▶ **What this task involves**: Please copy, exactly as they appear below, the lines from the one containing "Click the favorites star icon" through the one containing "Viewport: 991px width, 800px height.".

------ Dataset content

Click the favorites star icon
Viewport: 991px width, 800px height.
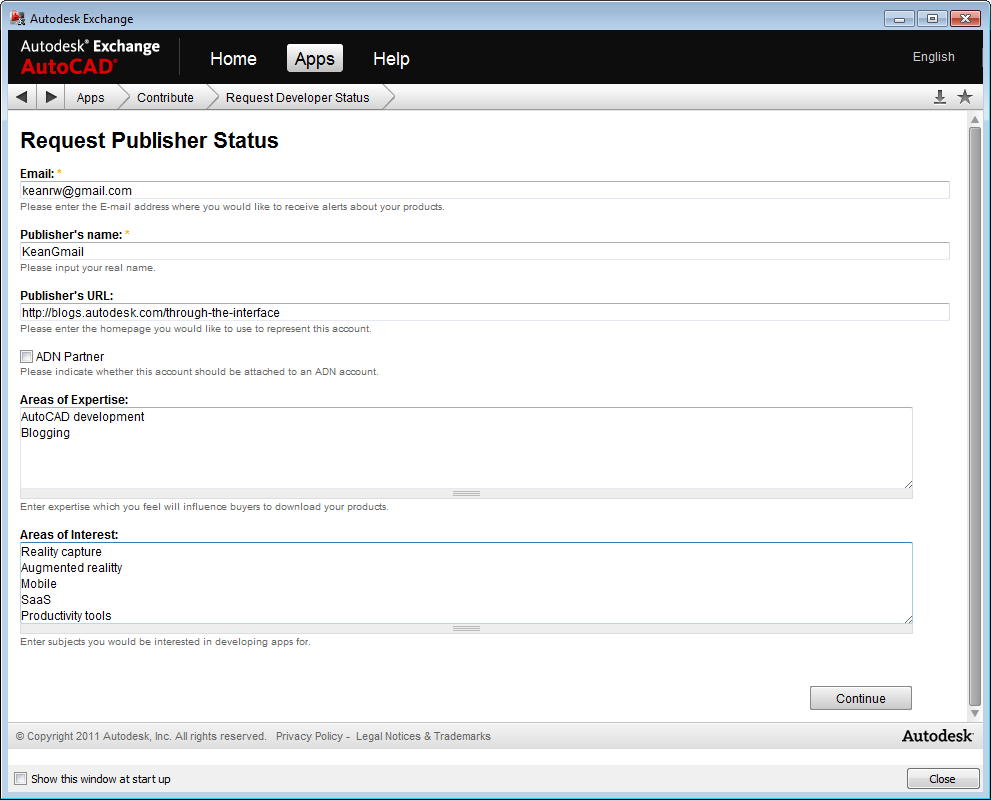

------------
------ Dataset content

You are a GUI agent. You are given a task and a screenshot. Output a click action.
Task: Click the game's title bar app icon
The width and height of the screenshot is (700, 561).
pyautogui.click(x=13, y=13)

------------

▶ **Completed exercise**:
Click the favorites star icon
Viewport: 991px width, 800px height.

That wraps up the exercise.